Good morning, Microsoft is threatening to sue OpenAI and Amazon over a $50 billion cloud deal, a mystery AI model has the developer community asking “Is that you, DeepSeek?”, and Alibaba just restructured its entire company around AI agents. Here’s what happened 👇
1. Microsoft Threatens Legal Action Over $50 Billion Amazon-OpenAI Cloud Deal
Microsoft is considering suing both its partner OpenAI and Amazon over a $50 billion deal that it believes violates its exclusive cloud agreement with the ChatGPT maker. Last month, Amazon and OpenAI signed an agreement making AWS the exclusive third-party cloud provider for Frontier, OpenAI’s upcoming enterprise platform for building AI agents. Microsoft’s deal with OpenAI requires all of OpenAI’s models to be accessed through Azure.
“We know our contract,” a person familiar with Microsoft’s position told the Financial Times. “We will sue them if they breach it. If Amazon and OpenAI want to take a bet on the creativity of their contractual lawyers, I would back us, not them.” The companies are reportedly in talks to resolve the dispute before Frontier launches.
Why it matters: This is the clearest sign yet that the partnership holding the AI industry together is fraying. Microsoft invested $11 billion into OpenAI and built its entire AI strategy around exclusive access. If OpenAI can route around that deal through Amazon, it changes the power dynamics of the entire cloud AI market. For everyday users, this battle will determine which platforms get the best AI tools first.
Sources: Reuters
2. A Mystery AI Model Has Developers Buzzing: Is This DeepSeek’s Next Blockbuster?
A powerful AI model called “Hunter Alpha” appeared anonymously on the developer platform OpenRouter last week, and nobody knows who made it. During tests, it described itself as “a Chinese AI model primarily trained in Chinese” with a training cutoff of May 2025, the same as DeepSeek’s chatbot. The model boasts 1 trillion parameters and a context window of up to 1 million tokens, and it’s available for free.
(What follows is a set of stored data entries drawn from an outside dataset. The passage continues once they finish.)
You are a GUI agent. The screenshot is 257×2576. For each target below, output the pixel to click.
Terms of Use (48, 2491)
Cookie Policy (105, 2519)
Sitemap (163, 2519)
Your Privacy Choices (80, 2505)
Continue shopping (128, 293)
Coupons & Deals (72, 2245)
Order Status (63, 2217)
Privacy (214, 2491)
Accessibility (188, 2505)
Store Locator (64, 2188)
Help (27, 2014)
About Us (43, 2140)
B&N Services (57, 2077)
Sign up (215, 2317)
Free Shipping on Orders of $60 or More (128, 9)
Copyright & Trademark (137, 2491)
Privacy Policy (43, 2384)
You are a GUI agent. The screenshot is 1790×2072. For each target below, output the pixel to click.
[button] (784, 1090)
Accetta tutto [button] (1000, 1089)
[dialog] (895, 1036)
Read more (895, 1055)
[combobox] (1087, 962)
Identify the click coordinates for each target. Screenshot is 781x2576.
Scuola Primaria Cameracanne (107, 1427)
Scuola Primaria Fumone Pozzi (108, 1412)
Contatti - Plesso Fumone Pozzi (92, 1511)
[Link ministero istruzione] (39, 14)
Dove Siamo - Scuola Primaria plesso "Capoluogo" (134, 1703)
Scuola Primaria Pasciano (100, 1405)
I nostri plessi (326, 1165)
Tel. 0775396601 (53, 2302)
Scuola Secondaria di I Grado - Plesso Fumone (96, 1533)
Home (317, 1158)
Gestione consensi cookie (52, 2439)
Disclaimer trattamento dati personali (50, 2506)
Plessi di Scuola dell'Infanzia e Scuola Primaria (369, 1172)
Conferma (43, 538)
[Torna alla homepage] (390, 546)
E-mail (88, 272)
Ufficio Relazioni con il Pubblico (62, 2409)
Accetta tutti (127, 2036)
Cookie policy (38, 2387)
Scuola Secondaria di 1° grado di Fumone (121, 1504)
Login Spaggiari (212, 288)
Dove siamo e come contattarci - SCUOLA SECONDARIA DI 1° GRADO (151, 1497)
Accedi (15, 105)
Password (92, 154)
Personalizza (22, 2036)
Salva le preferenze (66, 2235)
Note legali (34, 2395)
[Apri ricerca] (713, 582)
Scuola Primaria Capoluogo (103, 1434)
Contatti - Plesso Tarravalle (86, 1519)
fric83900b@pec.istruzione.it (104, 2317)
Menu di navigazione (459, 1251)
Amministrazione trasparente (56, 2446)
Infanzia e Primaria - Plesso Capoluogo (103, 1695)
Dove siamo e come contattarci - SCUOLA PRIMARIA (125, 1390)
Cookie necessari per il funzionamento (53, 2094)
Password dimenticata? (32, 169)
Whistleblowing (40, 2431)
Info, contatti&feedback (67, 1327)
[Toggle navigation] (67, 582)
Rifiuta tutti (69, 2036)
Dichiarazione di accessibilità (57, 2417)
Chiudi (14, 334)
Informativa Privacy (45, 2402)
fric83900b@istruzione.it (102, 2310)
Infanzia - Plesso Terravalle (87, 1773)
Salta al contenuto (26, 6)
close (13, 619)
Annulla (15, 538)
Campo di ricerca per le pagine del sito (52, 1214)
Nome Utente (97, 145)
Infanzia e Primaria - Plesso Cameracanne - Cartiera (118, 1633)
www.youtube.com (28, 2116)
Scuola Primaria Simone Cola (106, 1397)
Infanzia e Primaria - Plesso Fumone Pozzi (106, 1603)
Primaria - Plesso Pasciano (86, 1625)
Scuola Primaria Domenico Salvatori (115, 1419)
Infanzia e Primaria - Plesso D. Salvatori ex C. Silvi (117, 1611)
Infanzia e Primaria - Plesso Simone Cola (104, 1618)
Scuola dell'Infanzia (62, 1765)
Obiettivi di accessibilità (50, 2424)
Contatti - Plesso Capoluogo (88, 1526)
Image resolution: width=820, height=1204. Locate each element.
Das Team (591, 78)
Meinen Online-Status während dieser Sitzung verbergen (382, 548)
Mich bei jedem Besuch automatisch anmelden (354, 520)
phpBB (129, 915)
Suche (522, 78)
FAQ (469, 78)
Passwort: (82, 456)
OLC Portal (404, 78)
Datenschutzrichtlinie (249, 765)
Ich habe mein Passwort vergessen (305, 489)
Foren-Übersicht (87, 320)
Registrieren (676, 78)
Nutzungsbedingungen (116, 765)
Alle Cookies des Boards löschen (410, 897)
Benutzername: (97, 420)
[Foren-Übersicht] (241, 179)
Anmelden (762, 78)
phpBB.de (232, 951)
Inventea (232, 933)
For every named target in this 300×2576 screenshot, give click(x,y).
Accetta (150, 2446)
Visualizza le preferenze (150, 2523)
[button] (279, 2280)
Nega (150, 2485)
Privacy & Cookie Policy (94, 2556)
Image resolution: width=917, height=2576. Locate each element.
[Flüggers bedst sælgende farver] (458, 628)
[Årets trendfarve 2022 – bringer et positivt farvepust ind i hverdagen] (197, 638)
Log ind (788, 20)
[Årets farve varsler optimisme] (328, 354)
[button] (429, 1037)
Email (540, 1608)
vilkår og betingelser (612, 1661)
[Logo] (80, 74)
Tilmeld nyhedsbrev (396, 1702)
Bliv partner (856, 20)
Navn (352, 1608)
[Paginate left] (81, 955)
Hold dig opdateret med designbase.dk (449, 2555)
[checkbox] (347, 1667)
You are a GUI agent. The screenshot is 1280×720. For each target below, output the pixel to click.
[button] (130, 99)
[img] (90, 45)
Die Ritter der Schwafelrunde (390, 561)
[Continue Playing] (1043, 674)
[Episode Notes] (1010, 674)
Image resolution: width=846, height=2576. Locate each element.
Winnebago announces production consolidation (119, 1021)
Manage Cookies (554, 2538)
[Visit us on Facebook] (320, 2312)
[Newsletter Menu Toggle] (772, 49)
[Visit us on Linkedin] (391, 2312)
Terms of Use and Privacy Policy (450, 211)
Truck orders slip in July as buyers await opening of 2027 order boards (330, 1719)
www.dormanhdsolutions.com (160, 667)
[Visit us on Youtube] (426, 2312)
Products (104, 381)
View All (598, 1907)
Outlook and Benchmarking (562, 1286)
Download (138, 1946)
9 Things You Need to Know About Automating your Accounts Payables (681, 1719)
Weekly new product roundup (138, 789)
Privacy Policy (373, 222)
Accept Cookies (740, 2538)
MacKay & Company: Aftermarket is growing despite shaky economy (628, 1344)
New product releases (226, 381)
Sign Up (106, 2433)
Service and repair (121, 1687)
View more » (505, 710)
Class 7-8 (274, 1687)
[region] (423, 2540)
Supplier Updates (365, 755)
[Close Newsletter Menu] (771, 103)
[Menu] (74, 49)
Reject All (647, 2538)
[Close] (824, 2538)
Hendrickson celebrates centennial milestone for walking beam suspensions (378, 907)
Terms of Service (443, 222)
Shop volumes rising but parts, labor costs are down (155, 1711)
Those specs match expectations for DeepSeek’s upcoming V4 model, which Chinese media has reported could launch as early as April. “The chain-of-thought pattern is probably the strongest signal,” said one AI engineer who analyzed the model. “Reasoning style is hard to disguise and tends to reflect how a model was trained.” The model has already processed over 160 billion tokens since its March 11 launch.
Why it matters: If this is DeepSeek V4, it would be another jaw-dropping move from the Chinese startup that shocked the industry earlier this year with models that rival American labs at a fraction of the cost. A 1-trillion-parameter model with free access and million-token context would put serious pressure on every paid AI service. We explained what AI models actually are in our AI Explained series if you want to understand what these numbers mean.
Sources: Reuters
3. Alibaba Restructures Around AI Agents, Launches Enterprise Platform “Wukong”
Alibaba is making its biggest bet yet on AI agents. The $325 billion company separated its AI businesses from its cloud arm and formed a new “Token Hub” business group led by CEO Eddie Wu. The move signals a shift from simple chatbots to AI agents that can actually do things across Alibaba’s massive ecosystem of e-commerce, food delivery, travel, and movie ticketing.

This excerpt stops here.